Records for processing:
#####
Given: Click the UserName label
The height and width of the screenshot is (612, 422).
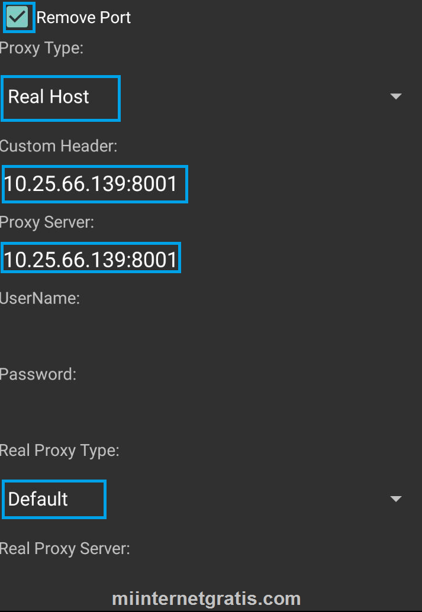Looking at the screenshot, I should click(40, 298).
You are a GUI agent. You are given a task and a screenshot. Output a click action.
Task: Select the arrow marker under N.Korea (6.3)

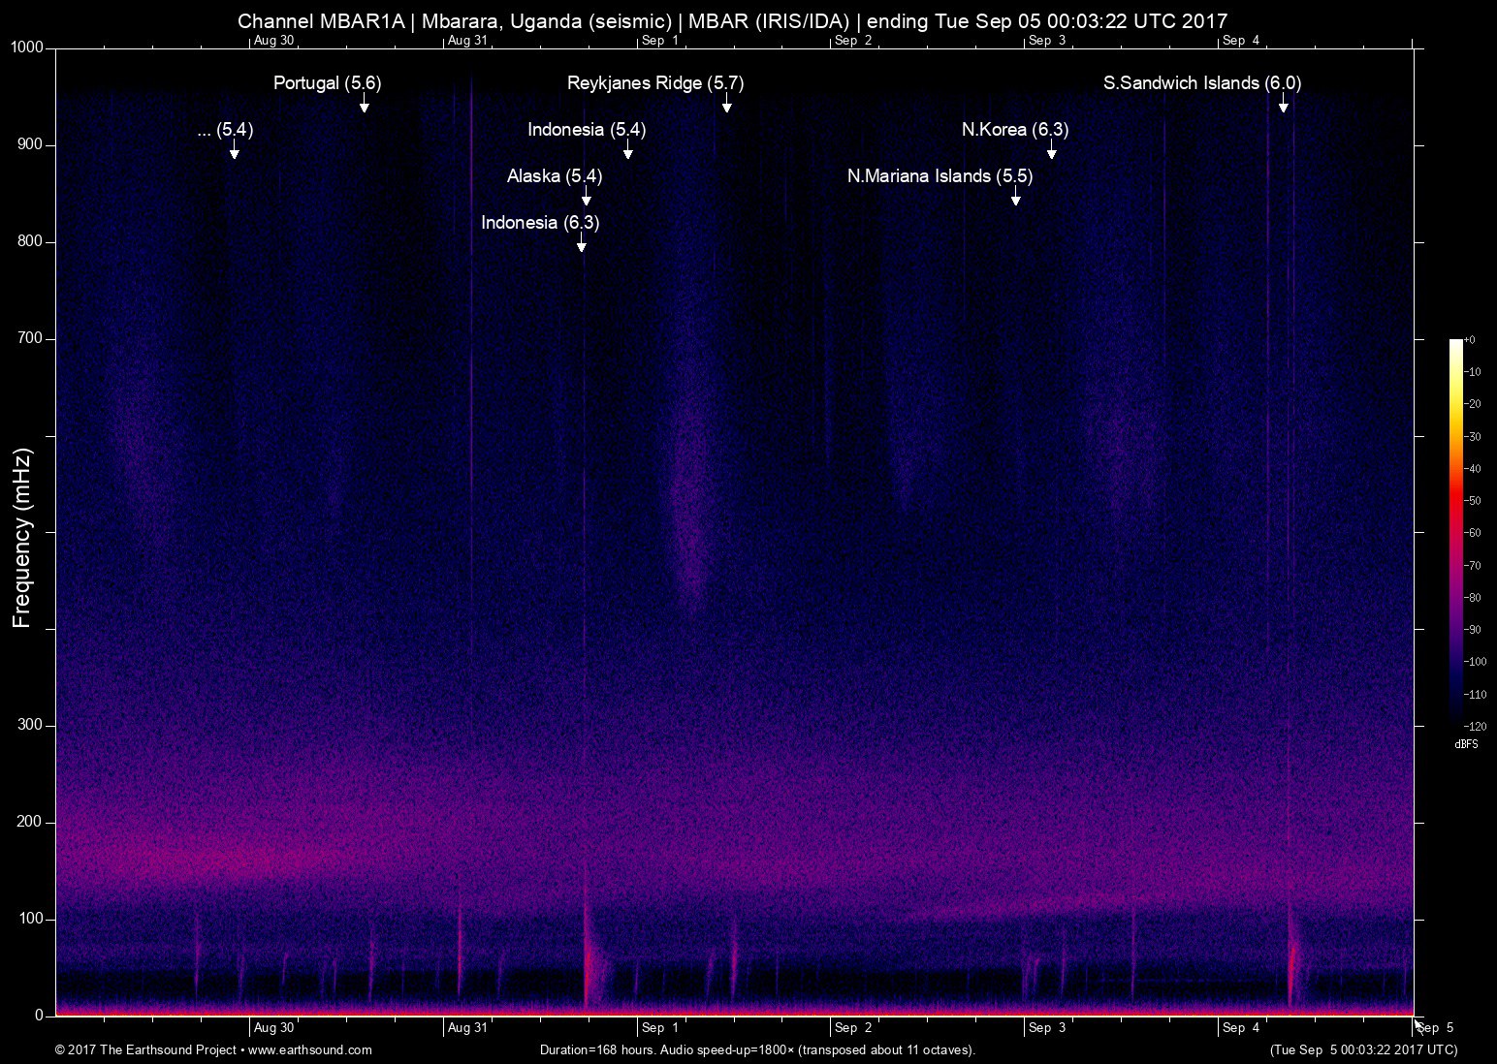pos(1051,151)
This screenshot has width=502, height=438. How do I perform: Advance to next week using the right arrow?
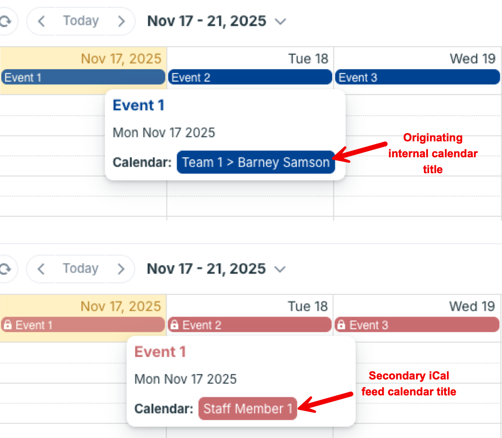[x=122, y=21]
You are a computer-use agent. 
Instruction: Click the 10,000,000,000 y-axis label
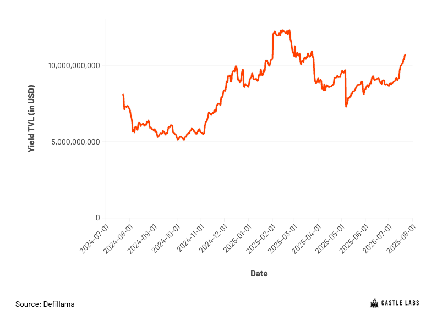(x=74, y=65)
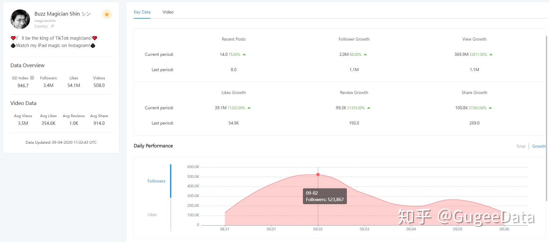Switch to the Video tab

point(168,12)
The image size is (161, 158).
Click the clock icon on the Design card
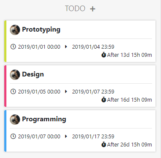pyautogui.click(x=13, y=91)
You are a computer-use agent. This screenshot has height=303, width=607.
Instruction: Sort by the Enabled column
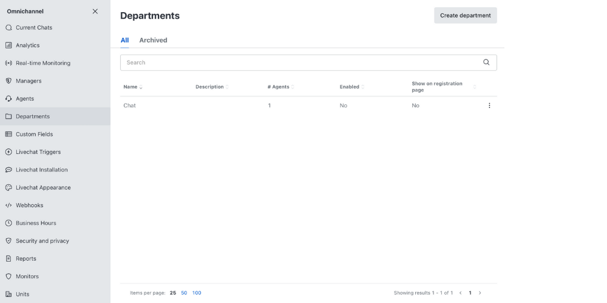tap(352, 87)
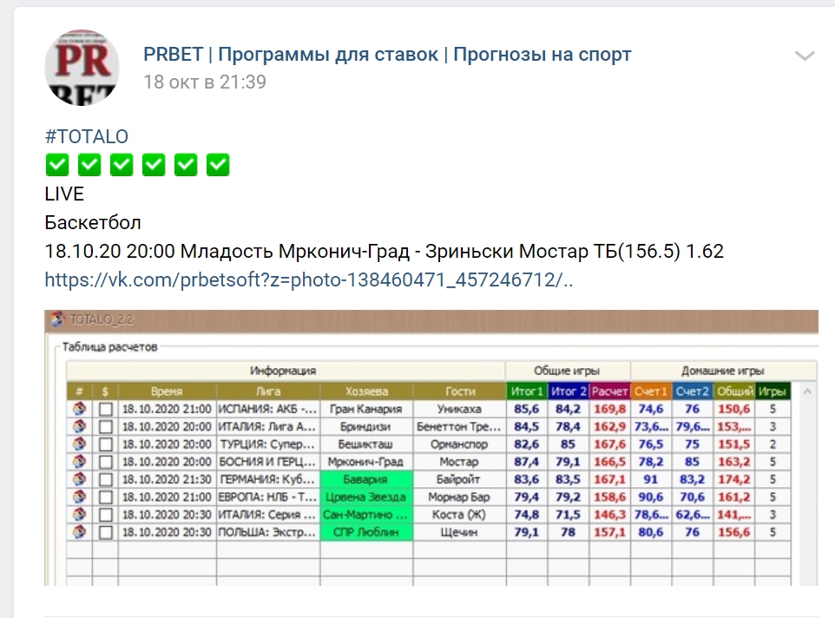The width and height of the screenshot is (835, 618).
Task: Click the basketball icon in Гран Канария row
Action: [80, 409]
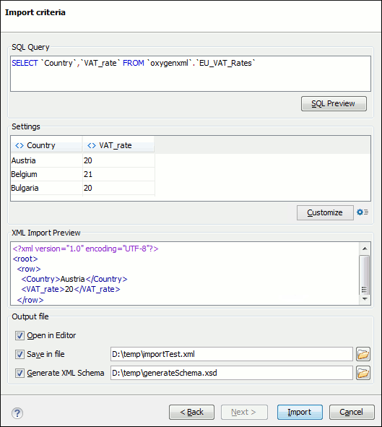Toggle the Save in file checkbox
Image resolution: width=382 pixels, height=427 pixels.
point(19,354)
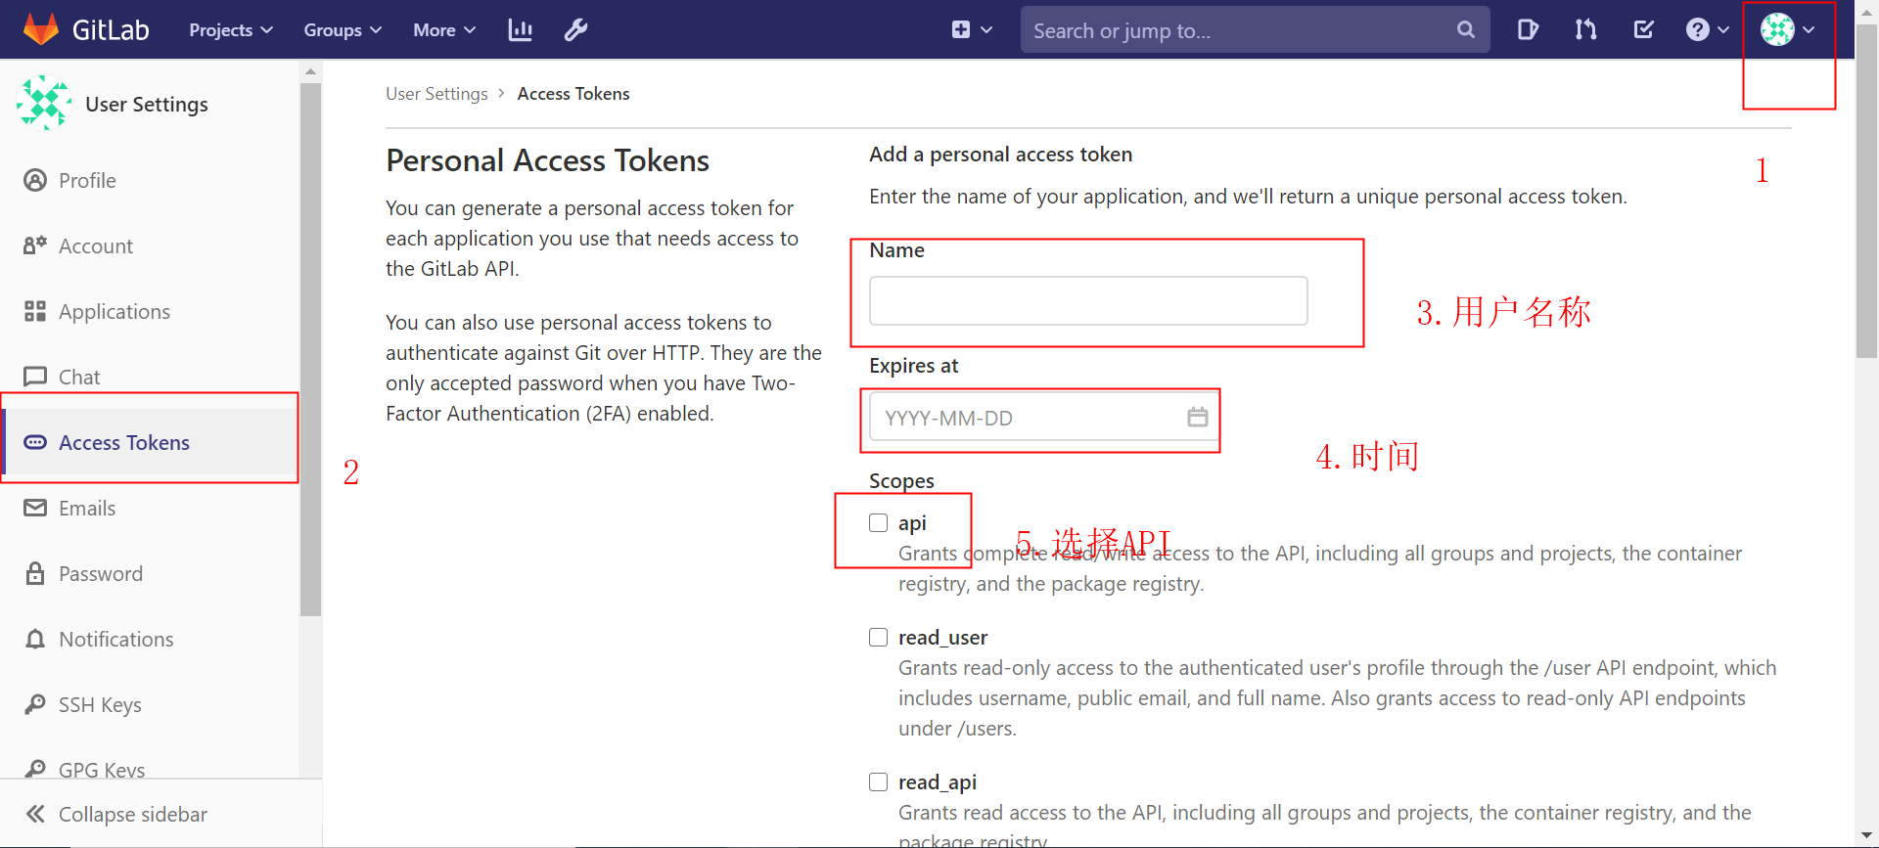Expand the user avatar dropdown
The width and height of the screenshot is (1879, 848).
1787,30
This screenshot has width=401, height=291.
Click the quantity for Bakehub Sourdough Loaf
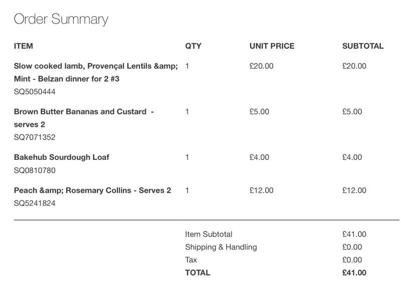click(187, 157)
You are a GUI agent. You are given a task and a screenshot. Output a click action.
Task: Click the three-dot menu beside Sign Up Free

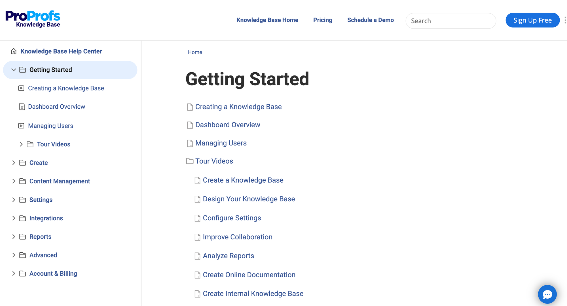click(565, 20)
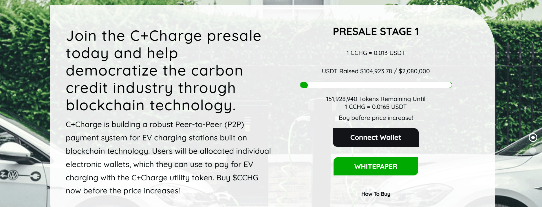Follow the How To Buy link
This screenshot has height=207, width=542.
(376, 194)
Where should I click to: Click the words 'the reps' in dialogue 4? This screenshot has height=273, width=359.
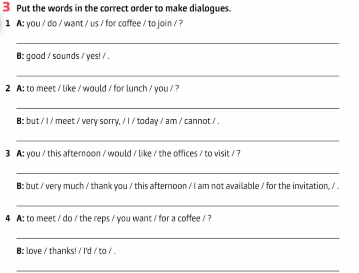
#####
Please revise the listing above so that every "GUI agent" becomes "screen agent", with nothing else changed. Leave the pictures out of your version.

Answer to the problem:
Given: Click the UserName label
The height and width of the screenshot is (612, 422).
Looking at the screenshot, I should click(40, 298).
You are a screen agent. You are given a task and a screenshot. Output a click action.
Task: Select the arrow marker under N.Korea (6.3)

pos(1051,151)
This screenshot has width=502, height=438. How do I perform: Advance to next week using the right arrow?
[x=122, y=21]
You are a computer-use agent. 
Instruction: Click the 10,000,000,000 y-axis label
(x=74, y=65)
Switch to the Video tab

point(168,12)
The image size is (161, 158).
Click the clock icon on the Design card
pyautogui.click(x=13, y=91)
You are a computer-use agent. This screenshot has height=303, width=607.
Instruction: Sort by the Enabled column
tap(352, 87)
The width and height of the screenshot is (835, 618).
Task: Click the basketball icon in Гран Канария row
Action: [80, 409]
Toggle the Save in file checkbox
Image resolution: width=382 pixels, height=427 pixels.
point(19,354)
Expand the user avatar dropdown
The width and height of the screenshot is (1879, 848).
1787,30
This screenshot has width=401, height=291.
Click the quantity for Bakehub Sourdough Loaf
click(187, 157)
You are a screen agent. You are given a task and a screenshot. Output a click action.
Task: Click the three-dot menu beside Sign Up Free

click(565, 20)
Follow the How To Buy link
This screenshot has height=207, width=542.
(376, 194)
Where should I click to: Click the words 'the reps' in dialogue 4? This screenshot has height=273, width=359.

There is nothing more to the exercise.